-- START Page extract --

Filed under: update | Tags: anarchy, bandits, brazil, eberhardt press, France, freedom, hooliganism, never work, os congaceiros, situationist
A Crime Called Freedom by Os Congaceiros is now out of print seemingly with no second print run coming from Eberhardt Press. The highly anticipated second volume translated by Wolfi Landstreicher is canceled as well. As this was, in our opinion, one of the best books that Eberhard produced, it seems odd.
We have a just a few copies left…
From the description on the back of A Crime Called Freedom:
“Os Cangaceiros was a group of delinquents caught up in the spirit of the French insurrection of 1968 who refused to let that spirit die. With nothing but contempt for the self-sacrificial ideology practiced by “specialists in armed struggle”, this uncontrollable band of social rebels wreaked havoc on the French state — attacking infrastructures of oppression, supporting popular revolts, stealing and releasing secret blueprints for high-tech prisons, raiding the offices of corporate collaborators, and creating their lives in complete opposition to the world based on work. This volume, translated by Wolfi Landstreicher, is the first substantial collection of the writings of Os Cangaceiros in English.”

-- END Page extract --
-- START Provided material --

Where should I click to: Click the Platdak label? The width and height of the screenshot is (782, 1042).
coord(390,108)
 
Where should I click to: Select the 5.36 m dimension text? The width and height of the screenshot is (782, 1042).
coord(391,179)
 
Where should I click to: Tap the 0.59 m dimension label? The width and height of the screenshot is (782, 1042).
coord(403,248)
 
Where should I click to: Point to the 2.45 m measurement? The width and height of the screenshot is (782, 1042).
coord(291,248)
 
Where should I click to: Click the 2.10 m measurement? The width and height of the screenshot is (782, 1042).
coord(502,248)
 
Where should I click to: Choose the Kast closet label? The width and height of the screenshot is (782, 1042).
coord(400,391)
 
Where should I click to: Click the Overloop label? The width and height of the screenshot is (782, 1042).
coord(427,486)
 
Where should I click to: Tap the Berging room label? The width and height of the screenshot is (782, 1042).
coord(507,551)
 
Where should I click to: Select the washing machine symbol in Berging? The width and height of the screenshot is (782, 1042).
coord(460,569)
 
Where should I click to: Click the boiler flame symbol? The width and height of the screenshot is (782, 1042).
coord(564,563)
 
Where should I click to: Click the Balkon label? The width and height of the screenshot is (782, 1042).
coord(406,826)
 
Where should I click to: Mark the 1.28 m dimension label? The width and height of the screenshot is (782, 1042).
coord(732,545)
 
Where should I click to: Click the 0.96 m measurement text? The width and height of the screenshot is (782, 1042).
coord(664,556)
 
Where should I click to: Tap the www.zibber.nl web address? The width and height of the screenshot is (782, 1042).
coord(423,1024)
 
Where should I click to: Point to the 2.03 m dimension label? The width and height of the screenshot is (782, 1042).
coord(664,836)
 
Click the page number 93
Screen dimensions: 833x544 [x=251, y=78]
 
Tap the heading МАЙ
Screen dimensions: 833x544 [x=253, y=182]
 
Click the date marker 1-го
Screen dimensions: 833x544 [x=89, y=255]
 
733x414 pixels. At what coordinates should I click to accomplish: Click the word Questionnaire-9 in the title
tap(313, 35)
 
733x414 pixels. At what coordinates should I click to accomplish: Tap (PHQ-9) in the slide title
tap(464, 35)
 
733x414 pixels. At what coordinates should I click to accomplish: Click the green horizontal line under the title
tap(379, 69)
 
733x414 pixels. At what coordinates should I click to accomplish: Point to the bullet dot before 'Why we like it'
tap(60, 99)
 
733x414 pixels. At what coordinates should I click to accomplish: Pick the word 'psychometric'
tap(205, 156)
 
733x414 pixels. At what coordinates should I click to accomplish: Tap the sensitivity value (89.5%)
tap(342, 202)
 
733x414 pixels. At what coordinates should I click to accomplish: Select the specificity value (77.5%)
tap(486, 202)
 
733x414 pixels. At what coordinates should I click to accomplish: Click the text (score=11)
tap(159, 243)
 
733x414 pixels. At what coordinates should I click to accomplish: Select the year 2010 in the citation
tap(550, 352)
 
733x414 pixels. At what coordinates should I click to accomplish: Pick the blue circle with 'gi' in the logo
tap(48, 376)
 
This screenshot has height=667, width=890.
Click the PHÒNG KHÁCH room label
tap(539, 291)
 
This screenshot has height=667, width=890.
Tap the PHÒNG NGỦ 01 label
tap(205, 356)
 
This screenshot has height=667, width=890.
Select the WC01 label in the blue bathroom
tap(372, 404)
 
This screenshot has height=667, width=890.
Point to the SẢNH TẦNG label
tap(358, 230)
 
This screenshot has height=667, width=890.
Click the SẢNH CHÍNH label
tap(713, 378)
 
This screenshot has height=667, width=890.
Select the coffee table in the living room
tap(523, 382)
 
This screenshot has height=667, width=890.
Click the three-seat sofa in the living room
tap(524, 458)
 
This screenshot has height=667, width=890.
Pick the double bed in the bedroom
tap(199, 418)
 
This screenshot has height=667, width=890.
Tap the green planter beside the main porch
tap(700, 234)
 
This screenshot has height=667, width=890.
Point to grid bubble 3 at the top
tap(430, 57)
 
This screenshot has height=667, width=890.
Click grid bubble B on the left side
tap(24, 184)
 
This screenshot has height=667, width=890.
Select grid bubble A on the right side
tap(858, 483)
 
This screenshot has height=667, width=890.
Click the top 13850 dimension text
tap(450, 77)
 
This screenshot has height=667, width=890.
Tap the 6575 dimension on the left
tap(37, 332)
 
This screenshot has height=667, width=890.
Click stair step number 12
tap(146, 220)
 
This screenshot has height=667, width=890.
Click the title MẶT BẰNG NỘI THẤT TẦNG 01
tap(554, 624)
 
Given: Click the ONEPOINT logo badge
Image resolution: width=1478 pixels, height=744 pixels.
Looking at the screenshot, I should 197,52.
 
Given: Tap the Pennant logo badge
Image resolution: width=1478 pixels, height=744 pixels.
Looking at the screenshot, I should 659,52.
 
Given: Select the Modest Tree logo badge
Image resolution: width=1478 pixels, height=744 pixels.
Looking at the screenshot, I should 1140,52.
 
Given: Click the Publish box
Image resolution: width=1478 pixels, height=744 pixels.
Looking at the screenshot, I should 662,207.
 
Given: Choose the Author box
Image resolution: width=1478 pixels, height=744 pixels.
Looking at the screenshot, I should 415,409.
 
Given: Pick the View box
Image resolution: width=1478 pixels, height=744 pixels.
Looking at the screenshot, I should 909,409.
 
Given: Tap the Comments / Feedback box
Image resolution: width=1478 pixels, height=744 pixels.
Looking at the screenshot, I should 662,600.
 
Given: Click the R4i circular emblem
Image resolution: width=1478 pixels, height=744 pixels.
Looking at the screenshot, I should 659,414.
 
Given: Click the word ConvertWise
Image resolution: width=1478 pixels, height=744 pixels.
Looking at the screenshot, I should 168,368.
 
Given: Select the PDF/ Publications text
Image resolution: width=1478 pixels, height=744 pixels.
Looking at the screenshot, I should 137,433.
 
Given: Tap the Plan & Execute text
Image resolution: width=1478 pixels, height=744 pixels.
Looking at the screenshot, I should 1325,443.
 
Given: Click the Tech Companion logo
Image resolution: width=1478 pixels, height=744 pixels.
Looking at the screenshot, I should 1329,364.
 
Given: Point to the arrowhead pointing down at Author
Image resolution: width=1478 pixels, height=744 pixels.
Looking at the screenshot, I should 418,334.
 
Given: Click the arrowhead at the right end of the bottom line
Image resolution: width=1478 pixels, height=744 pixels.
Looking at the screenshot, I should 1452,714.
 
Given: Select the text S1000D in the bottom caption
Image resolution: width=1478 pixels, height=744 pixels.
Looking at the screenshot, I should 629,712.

-- END Provided material --

- What you will do -
1) According to the book notice, who translated A Crime Called Freedom?
2) Print the part of the book notice starting with "Filed under: update" and going on through "it seems odd.".
3) In the book notice's back-cover description, which activities follow the dash as ways the group wreaked havoc on the French state? List them all.

- Task responses -
1) Wolfi Landstreicher

2)
Filed under: update | Tags: anarchy, bandits, brazil, eberhardt press, France, freedom, hooliganism, never work, os congaceiros, situationist
A Crime Called Freedom by Os Congaceiros is now out of print seemingly with no second print run coming from Eberhardt Press. The highly anticipated second volume translated by Wolfi Landstreicher is canceled as well. As this was, in our opinion, one of the best books that Eberhard produced, it seems odd.

3)
- attacking infrastructures of oppression
- supporting popular revolts
- stealing and releasing secret blueprints for high-tech prisons
- raiding the offices of corporate collaborators
- creating their lives in complete opposition to the world based on work